**Stored data:**
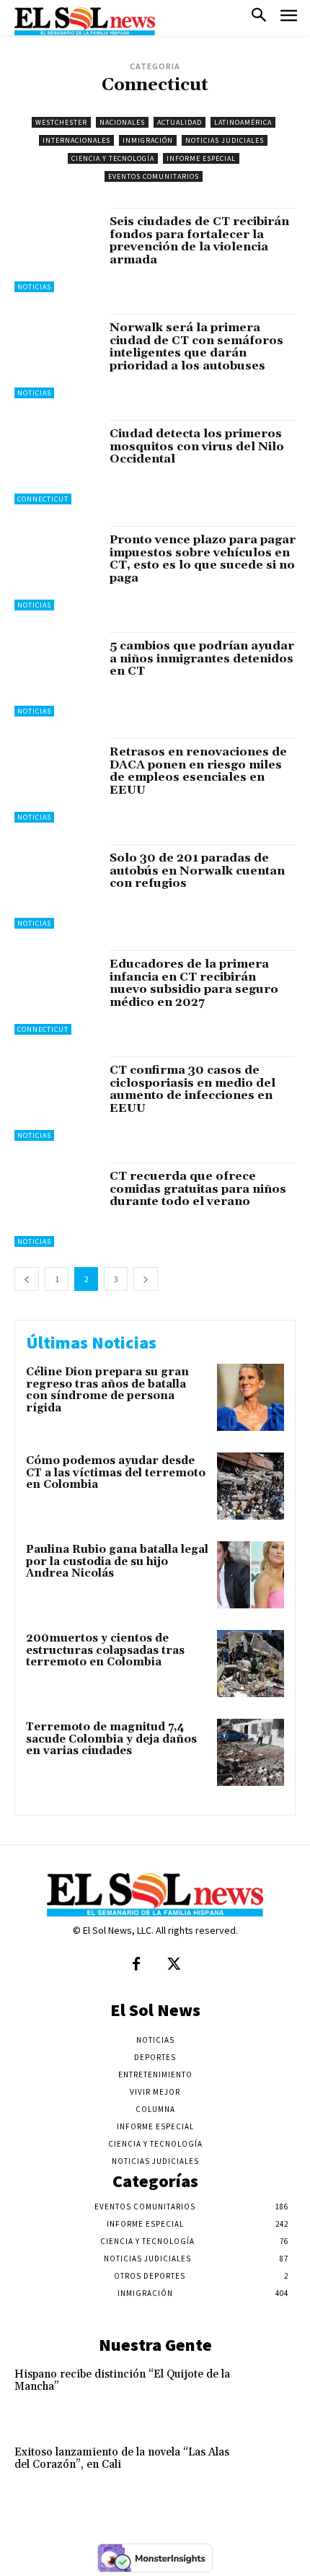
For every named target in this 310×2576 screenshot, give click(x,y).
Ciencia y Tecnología (112, 158)
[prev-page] (26, 1279)
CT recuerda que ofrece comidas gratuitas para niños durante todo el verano (198, 1189)
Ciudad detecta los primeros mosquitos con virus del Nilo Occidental (197, 446)
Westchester (61, 122)
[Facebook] (136, 1965)
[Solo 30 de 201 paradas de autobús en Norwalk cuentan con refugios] (56, 886)
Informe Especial (201, 158)
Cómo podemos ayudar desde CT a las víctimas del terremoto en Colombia (115, 1472)
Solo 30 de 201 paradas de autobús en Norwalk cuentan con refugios (197, 870)
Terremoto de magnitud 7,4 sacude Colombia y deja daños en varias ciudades (111, 1739)
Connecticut (42, 499)
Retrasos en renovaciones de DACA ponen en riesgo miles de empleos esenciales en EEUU (198, 771)
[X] (174, 1965)
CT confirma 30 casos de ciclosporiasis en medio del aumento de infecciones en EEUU (192, 1089)
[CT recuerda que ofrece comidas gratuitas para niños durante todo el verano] (56, 1204)
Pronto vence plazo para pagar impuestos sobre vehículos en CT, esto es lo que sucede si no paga (203, 559)
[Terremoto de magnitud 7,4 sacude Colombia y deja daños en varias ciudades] (250, 1752)
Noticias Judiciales (224, 140)
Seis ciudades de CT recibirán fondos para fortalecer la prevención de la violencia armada (199, 240)
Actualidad (179, 122)
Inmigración (148, 140)
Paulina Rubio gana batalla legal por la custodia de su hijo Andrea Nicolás (117, 1561)
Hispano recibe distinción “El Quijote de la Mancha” (122, 2380)
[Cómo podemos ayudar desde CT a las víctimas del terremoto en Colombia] (250, 1486)
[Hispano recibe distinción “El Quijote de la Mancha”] (267, 2394)
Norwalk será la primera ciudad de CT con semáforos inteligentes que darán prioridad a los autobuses (196, 346)
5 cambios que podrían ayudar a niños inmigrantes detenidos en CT (202, 658)
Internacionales (76, 140)
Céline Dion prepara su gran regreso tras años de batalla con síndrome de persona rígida (107, 1390)
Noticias (34, 287)
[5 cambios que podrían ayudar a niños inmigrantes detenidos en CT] (56, 674)
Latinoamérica (243, 122)
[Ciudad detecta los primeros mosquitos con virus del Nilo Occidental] (56, 462)
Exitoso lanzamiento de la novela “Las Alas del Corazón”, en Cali (121, 2458)
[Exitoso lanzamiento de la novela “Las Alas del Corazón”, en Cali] (267, 2472)
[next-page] (145, 1279)
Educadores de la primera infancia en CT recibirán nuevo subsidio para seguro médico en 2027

**What needs to be done:**
Give the records back exactly. Leave the pictures out.

**Finished task:**
For every named target in this 310×2576 screenshot, give click(x,y).
Ciencia y Tecnología (112, 158)
[prev-page] (26, 1279)
CT recuerda que ofrece comidas gratuitas para niños durante todo el verano (198, 1189)
Ciudad detecta los primeros mosquitos con virus del Nilo Occidental (197, 446)
Westchester (61, 122)
[Facebook] (136, 1965)
[Solo 30 de 201 paradas de autobús en Norwalk cuentan con refugios] (56, 886)
Informe Especial (201, 158)
Cómo podemos ayudar desde CT a las víctimas del terremoto en Colombia (115, 1472)
Solo 30 de 201 paradas de autobús en Norwalk cuentan con refugios (197, 870)
Terremoto de magnitud 7,4 sacude Colombia y deja daños en varias ciudades (111, 1739)
Connecticut (42, 499)
Retrasos en renovaciones de DACA ponen en riesgo miles de empleos esenciales en EEUU (198, 771)
[X] (174, 1965)
CT confirma 30 casos de ciclosporiasis en medio del aumento de infecciones en EEUU (192, 1089)
[CT recuerda que ofrece comidas gratuitas para niños durante todo el verano] (56, 1204)
Pronto vence plazo para pagar impuestos sobre vehículos en CT, esto es lo que sucede si no paga (203, 559)
[Terremoto de magnitud 7,4 sacude Colombia y deja daños en varias ciudades] (250, 1752)
Noticias Judiciales (224, 140)
Seis ciudades de CT recibirán fondos para fortalecer la prevención de la violencia armada (199, 240)
Actualidad (179, 122)
Inmigración (148, 140)
Paulina Rubio gana batalla legal por la custodia de su hijo Andrea Nicolás (117, 1561)
Hispano recibe distinción “El Quijote de la Mancha” (122, 2380)
[Cómo podemos ayudar desde CT a las víctimas del terremoto en Colombia] (250, 1486)
[Hispano recibe distinción “El Quijote de la Mancha”] (267, 2394)
Norwalk será la primera ciudad de CT con semáforos inteligentes que darán prioridad a los autobuses (196, 346)
5 cambios que podrían ayudar a niños inmigrantes detenidos en CT (202, 658)
Internacionales (76, 140)
Céline Dion prepara su gran regreso tras años de batalla con síndrome de persona rígida (107, 1390)
Noticias (34, 287)
[5 cambios que podrían ayudar a niños inmigrantes detenidos en CT] (56, 674)
Latinoamérica (243, 122)
[Ciudad detecta los primeros mosquitos con virus del Nilo Occidental] (56, 462)
Exitoso lanzamiento de la novela “Las Alas del Corazón”, en Cali (121, 2458)
[Exitoso lanzamiento de la novela “Las Alas del Corazón”, en Cali] (267, 2472)
[next-page] (145, 1279)
Educadores de la primera infancia en CT recibirán nuevo subsidio para seguro médico en 2027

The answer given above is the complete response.